Rückenschmerzen kommen fast so häufig wie gewöhnliche Erkältungen vor. Allein in Deutschland werden Tag für Tag weit über einhundert Personen mit dem Befund „Bandscheibenvorfall“ operiert.
Aber es bedarf keiner lebenslangen körperlichen Arbeit, um von Rückenschmerzen befallen zu werden. Dies kann auf die unterschiedlichste Art und Weise geschehen. Man müht sich vielleicht mit Gartenarbeit ab; oder hat beim Golfspiel einen Bilderbuchabschlag geschafft; oder man öffnet einfach ein Fenster; oder beugt sich nur vor, um den Schuh zuzubinden… Jedenfalls trifft es einen plötzlich und unerwartet.
Ein heftiger, stechender, ja qualvoller Schmerz. Bei jeder Bewegung – sofern man sich überhaupt noch bewegen kann – schmerzt es im unteren Rücken. Wir haben das klassische Bild einer spontanen Lumbago-Ischialgie vor uns.

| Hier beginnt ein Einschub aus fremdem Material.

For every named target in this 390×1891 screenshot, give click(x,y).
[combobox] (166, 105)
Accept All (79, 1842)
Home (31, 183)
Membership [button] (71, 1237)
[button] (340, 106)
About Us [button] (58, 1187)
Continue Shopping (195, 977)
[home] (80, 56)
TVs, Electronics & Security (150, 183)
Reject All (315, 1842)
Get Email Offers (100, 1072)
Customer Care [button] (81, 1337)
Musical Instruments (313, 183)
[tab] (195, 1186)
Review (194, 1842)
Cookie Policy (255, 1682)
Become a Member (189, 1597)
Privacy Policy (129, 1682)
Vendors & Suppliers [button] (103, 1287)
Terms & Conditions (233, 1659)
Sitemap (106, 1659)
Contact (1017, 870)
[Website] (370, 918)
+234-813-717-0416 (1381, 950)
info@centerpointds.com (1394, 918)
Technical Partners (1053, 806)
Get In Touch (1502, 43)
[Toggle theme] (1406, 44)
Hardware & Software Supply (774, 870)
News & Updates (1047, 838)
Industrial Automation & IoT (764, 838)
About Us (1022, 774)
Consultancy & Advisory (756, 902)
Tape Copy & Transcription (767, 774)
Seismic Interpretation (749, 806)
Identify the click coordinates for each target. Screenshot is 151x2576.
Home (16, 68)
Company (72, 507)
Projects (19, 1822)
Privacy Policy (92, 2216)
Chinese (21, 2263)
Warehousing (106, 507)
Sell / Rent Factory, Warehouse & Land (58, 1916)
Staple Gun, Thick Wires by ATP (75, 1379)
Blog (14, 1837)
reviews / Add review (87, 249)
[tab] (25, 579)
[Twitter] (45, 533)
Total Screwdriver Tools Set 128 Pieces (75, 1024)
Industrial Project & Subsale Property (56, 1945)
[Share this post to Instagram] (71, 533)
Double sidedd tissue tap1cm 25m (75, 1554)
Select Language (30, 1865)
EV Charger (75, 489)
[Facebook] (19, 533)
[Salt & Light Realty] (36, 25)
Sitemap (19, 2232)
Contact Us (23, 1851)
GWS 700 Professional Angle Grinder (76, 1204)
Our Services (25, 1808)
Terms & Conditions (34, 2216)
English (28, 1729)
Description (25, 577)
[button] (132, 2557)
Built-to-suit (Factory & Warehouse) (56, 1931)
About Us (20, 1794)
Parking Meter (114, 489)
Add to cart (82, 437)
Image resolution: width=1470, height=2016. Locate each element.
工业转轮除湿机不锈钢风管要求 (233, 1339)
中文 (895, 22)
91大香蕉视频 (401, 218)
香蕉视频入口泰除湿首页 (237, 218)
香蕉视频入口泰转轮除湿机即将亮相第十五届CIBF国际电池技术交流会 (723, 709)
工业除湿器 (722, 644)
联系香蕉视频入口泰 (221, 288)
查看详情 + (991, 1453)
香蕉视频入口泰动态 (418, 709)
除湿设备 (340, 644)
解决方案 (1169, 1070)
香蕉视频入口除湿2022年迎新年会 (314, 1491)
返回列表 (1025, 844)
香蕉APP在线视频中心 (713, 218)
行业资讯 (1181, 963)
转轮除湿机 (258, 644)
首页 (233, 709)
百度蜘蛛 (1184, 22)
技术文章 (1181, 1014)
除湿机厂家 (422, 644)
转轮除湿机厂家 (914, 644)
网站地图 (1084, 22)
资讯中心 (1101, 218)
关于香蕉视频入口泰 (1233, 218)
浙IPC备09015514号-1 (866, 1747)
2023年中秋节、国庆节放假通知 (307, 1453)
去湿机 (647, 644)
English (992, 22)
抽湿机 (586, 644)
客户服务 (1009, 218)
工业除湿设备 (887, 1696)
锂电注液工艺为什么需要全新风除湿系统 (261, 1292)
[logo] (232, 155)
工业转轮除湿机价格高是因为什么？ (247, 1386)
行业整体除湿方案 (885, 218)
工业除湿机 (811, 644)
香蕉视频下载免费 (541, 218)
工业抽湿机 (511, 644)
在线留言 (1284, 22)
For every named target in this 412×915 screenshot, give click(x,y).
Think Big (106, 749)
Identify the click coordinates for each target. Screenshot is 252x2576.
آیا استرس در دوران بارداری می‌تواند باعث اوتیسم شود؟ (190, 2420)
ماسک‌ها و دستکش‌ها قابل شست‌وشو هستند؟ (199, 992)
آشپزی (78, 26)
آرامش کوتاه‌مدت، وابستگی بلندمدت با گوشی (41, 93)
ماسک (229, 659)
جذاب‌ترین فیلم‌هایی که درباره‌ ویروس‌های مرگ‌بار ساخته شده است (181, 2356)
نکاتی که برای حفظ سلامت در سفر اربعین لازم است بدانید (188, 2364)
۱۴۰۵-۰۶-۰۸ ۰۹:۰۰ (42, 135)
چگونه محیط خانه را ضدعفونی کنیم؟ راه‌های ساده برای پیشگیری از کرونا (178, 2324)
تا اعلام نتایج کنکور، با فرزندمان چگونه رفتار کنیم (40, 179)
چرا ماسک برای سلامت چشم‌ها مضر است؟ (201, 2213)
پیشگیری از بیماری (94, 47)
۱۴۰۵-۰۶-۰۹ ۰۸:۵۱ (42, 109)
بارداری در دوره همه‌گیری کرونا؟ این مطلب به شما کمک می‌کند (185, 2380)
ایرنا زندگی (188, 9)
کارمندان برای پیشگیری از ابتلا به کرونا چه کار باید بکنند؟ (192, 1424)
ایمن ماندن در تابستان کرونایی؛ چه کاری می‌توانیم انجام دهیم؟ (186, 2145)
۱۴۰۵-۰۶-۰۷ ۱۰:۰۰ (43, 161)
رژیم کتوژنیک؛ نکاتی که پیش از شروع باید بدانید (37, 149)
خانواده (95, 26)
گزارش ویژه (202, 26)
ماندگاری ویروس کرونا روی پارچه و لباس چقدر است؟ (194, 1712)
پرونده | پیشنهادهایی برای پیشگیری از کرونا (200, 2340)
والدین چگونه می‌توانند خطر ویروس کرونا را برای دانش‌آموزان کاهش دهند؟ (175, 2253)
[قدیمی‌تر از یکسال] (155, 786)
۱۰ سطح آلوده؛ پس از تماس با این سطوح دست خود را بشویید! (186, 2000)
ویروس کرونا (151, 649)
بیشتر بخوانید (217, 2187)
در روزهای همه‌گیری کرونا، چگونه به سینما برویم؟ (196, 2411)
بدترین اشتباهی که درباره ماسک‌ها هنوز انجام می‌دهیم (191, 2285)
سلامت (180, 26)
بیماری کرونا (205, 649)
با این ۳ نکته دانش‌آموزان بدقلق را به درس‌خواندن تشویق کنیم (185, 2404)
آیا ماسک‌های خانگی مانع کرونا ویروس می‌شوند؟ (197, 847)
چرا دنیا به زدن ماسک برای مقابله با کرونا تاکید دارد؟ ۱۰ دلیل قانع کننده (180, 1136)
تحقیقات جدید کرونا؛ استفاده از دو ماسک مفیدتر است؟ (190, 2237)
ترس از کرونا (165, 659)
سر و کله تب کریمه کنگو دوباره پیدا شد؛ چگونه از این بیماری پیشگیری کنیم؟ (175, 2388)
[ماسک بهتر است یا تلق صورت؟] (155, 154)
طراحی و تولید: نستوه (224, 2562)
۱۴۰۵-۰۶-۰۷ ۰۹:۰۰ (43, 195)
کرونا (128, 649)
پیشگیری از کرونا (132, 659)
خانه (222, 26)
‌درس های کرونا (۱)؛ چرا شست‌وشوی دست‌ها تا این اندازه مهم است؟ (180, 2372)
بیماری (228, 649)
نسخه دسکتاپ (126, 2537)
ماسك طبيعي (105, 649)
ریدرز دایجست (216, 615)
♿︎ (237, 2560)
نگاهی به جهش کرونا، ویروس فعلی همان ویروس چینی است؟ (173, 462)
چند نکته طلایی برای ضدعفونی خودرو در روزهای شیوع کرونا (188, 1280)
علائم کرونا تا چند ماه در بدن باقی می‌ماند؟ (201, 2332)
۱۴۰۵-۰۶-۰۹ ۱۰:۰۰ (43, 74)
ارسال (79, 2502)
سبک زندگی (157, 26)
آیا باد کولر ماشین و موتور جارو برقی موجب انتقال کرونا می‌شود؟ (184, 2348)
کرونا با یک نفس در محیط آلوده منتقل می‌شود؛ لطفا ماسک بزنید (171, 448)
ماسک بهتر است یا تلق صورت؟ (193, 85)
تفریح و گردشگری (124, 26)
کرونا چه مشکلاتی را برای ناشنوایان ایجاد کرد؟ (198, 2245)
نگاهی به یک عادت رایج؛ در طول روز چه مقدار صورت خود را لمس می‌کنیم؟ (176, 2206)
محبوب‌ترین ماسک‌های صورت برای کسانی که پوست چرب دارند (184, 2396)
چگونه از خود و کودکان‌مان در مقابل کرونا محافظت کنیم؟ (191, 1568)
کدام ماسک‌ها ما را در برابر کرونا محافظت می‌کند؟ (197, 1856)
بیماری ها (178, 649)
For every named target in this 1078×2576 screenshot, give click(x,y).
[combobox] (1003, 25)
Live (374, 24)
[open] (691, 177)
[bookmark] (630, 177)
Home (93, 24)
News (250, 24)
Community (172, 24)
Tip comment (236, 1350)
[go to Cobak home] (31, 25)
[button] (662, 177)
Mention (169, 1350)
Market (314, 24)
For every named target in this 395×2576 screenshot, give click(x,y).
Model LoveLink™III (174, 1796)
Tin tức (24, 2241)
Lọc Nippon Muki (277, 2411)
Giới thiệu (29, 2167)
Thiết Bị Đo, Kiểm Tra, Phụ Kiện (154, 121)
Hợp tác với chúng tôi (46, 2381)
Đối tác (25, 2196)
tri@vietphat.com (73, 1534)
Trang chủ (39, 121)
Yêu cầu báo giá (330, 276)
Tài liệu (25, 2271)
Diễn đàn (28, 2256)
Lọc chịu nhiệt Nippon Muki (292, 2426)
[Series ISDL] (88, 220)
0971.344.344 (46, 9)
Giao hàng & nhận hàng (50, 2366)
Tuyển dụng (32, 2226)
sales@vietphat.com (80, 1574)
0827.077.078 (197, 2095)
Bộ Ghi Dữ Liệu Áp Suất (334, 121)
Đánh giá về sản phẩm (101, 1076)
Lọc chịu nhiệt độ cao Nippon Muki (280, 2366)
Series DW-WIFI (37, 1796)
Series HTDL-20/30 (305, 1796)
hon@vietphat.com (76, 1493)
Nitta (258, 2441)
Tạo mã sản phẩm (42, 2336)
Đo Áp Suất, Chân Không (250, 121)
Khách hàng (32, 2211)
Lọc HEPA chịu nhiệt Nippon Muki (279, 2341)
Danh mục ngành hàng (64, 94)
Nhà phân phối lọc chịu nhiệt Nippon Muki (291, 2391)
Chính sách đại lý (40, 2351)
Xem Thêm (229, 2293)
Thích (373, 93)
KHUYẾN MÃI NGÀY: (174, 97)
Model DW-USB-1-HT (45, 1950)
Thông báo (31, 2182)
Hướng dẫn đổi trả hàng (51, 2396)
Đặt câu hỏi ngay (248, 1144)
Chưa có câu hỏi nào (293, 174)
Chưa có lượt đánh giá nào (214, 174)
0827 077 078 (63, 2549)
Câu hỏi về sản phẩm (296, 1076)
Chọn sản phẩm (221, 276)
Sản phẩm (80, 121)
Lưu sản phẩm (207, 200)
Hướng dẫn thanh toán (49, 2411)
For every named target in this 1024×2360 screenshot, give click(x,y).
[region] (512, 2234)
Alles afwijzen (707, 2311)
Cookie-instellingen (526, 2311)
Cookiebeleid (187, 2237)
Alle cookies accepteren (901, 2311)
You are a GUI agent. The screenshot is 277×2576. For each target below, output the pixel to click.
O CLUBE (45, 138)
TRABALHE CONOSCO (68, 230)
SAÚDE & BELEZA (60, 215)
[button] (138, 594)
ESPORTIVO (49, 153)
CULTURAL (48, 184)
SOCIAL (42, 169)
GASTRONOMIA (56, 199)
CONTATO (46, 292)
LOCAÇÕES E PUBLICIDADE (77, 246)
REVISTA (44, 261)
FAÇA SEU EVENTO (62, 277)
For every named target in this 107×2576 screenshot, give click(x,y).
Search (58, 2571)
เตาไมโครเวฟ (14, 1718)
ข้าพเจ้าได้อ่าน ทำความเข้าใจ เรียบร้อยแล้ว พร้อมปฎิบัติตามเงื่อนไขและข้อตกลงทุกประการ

Aber zumeist haben derartige Schmerzereignisse eine Vorgeschichte. Häufig sind dies unmerkliche Unterkühlungen im Bereich des unteren Rückens.
So geschehen bei der Gartenarbeit: Es ist warm, wir bücken uns, dabei verrutscht das Hemd leicht nach oben, der untere Rücken ist unbedeckt und es geht vielleicht noch ein leichter Wind.
Oder eine andere Situation: Wir sind bei Freunden zu einer Gartenparty eingeladen. Gegen Abend kühlt die Luft ab, wir frösteln etwas, halten es aber noch nicht für nötig, ein weiteres Kleidungsstück anzuziehen. Und schon kann es zu spät sein.
Ein weiteres Beispiel kann ungewohnte körperliche Arbeit sein, die unsere untrainierten Muskeln beansprucht; möglichst noch mit leichtem Schwitzen und anschließender Abkühlung der am Körper langsam trocknenden Wäsche verbunden.
Und – so sagen viele: Es ist einerlei, ob der Rücken dann gedehnt, ausgestreckt, eingesprüht und erwärmt, massiert oder sonst wie behandelt wird.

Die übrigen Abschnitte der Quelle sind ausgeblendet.